Unexpected error from cudaGetDeviceCount(). Did you run some cuda functions before calling NumCudaDevices() that might have already set an error? Erro

We encountered a problem when running the following script:


import torch
print (‘torch version:’, torch.version)
is_avail = torch.cuda.is_available()
print (‘is_avail:’, is_avail)
cnt = torch.cuda.device_count()
print ('device cnt: ', cnt)
curr_device = torch.cuda.current_device()
print (‘curr_device:’, curr_device)
device = torch.device(‘cuda:0’)
print (device)

aa = torch.randn(5)
aa = tensor([-2.2084, -0.2700, 0.0921, -1.7678, 0.7642])
aa.to(device)
print (‘Done’)

Result:

torch version: 2.1.0+cu121
/usr/local/lib/python3.8/dist-packages/torch/cuda/init.py:138: UserWarning: CUDA initialization: Unexpected error from cudaGetDeviceCount(). Did you run some cuda functions before calling NumCudaDevices() that might have already set an error? Error 802: system not yet initialized (Triggered internally at …/c10/cuda/CUDAFunctions.cpp:108.)
return torch._C._cuda_getDeviceCount() > 0
is_avail: False
device cnt: 1
Traceback (most recent call last):
File “test_cuda1.py”, line 11, in
curr_device = torch.cuda.current_device()
File “/usr/local/lib/python3.8/dist-packages/torch/cuda/init.py”, line 769, in current_device
_lazy_init()
File “/usr/local/lib/python3.8/dist-packages/torch/cuda/init.py”, line 298, in _lazy_init
torch._C._cuda_init()
RuntimeError: Unexpected error from cudaGetDeviceCount(). Did you run some cuda functions before calling NumCudaDevices() that might have already set an error? Error 802: system not yet initialized

Below is from nvidia-smi:

±--------------------------------------------------------------------------------------+
| NVIDIA-SMI 535.129.03 Driver Version: 535.129.03 CUDA Version: 12.2 |
|-----------------------------------------±---------------------±---------------------+
| GPU Name Persistence-M | Bus-Id Disp.A | Volatile Uncorr. ECC |
| Fan Temp Perf Pwr:Usage/Cap | Memory-Usage | GPU-Util Compute M. |
| | | MIG M. |
|=========================================+======================+======================|
| 0 NVIDIA H800 Off | 00000000:17:00.0 Off | 0 |
| N/A 29C P0 73W / 700W | 18MiB / 81559MiB | 0% Default |
| | | Disabled |
±----------------------------------------±---------------------±---------------------+

±--------------------------------------------------------------------------------------+
| Processes: |
| GPU GI CI PID Type Process name GPU Memory |
| ID ID Usage |
|=======================================================================================|
| 0 N/A N/A 1052 G /usr/lib/xorg/Xorg 4MiB |
±--------------------------------------------------------------------------------------+

We have tried uninstall/re-installing cuda/driver/pytorch with no use. Please advice.
The attached is the nvidia-bug-report.log.gz

The usual reasons for this are either an improper fabric manager install in a NVLink setup, or MIG mode improperly enabled.

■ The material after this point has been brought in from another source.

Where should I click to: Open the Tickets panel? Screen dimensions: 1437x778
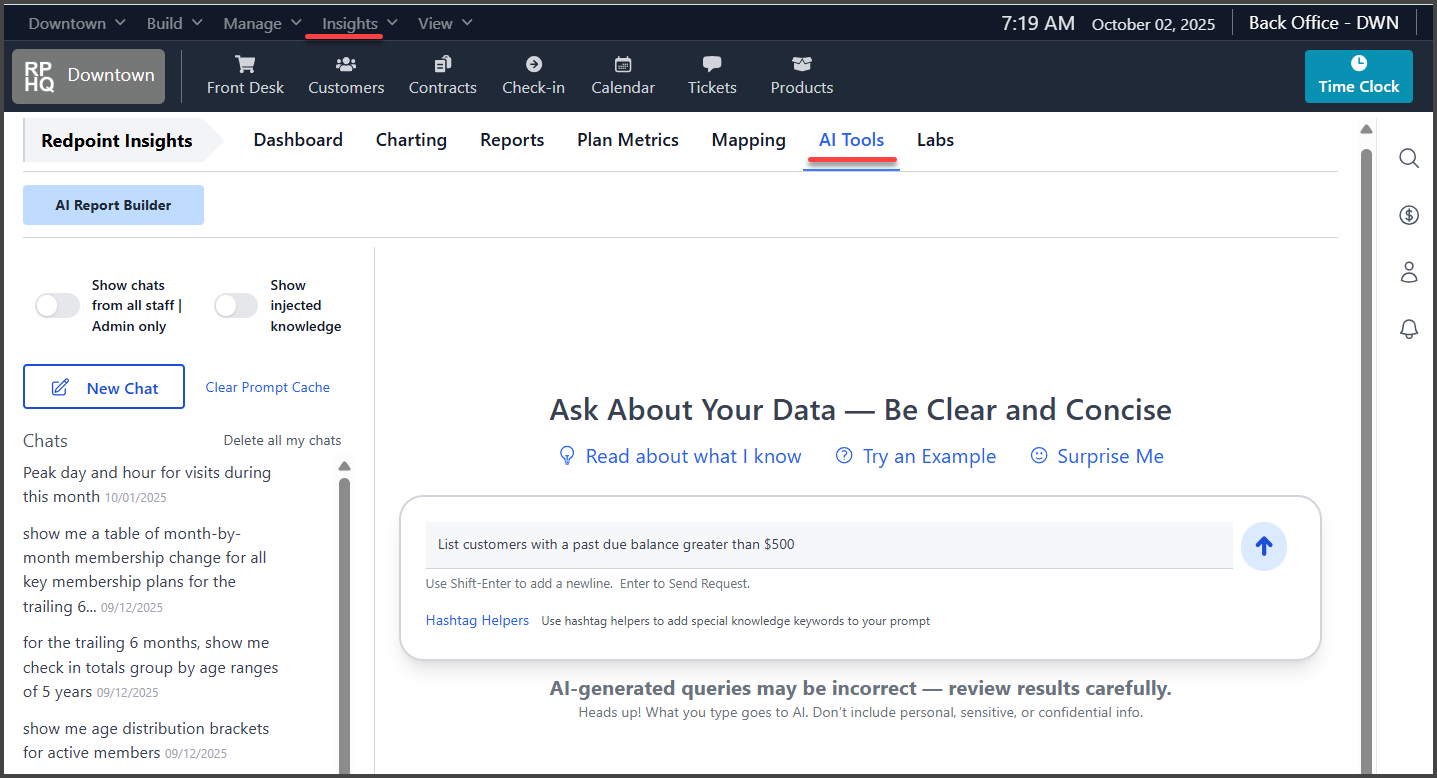pyautogui.click(x=711, y=74)
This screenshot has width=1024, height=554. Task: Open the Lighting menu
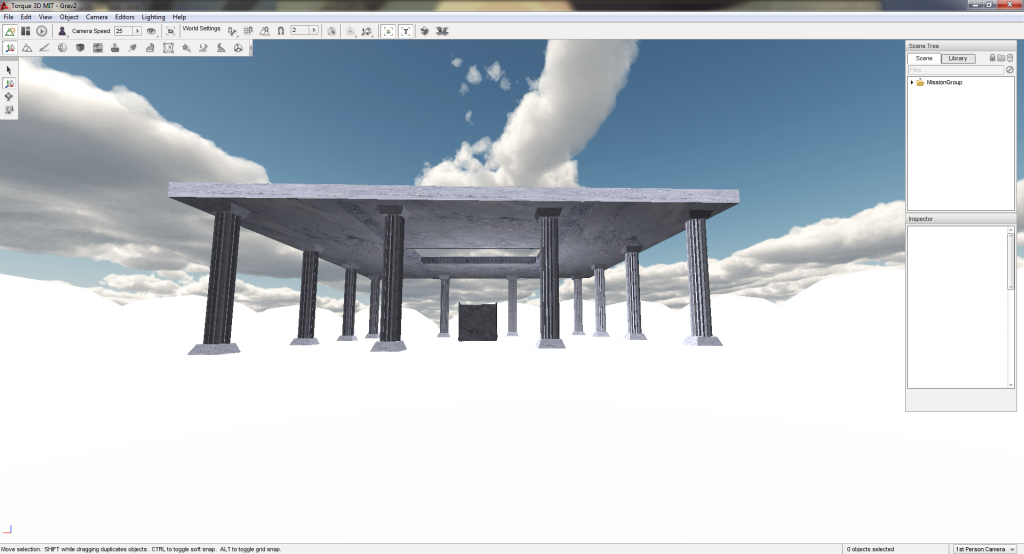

Rather than using torch to figure this out, validate your CUDA install using the methods in the CUDA linux install guide.

Also, if it were me/my system, I wouldn’t use X enabled on an H800.

Thanks, Robert. The nvidia-smi shows that MIG is disabled. Also, what is X enabled on H800? How to disable it?

So my guess would be fabric manager, then. You haven’t indicated much about the system this is running in, so its just a guess.

See here.

Our server is Ubuntu 20.04.6 LTS. We are running pytorch inside a docker container in our server. The os in the docker container is Ubuntu 20.04.5 LTS. What other system info you need? I also have nvidia-bug-report.log.gz, but don’t know how to upload to the forum.

root@3fed4b1a61a3:/tao-pt/test# nvidia-smi topo -m
GPU0 CPU Affinity NUMA Affinity GPU NUMA ID
GPU0 X 0-19 0 N/A

root@3fed4b1a61a3:/tao-pt/test# nvidia-smi -q -i 0 | grep -i -A 2 Fabric
Fabric
State : In Progress
Status : N/A
root@3fed4b1a61a3:/tao-pt/test#

Who is the manufacturer and what is the model number of the server? How many H800 GPUs are in the machine? Is it an HGX platform? What is the result of running nvidia-smi -a on the base machine (i.e. not in/from any container)?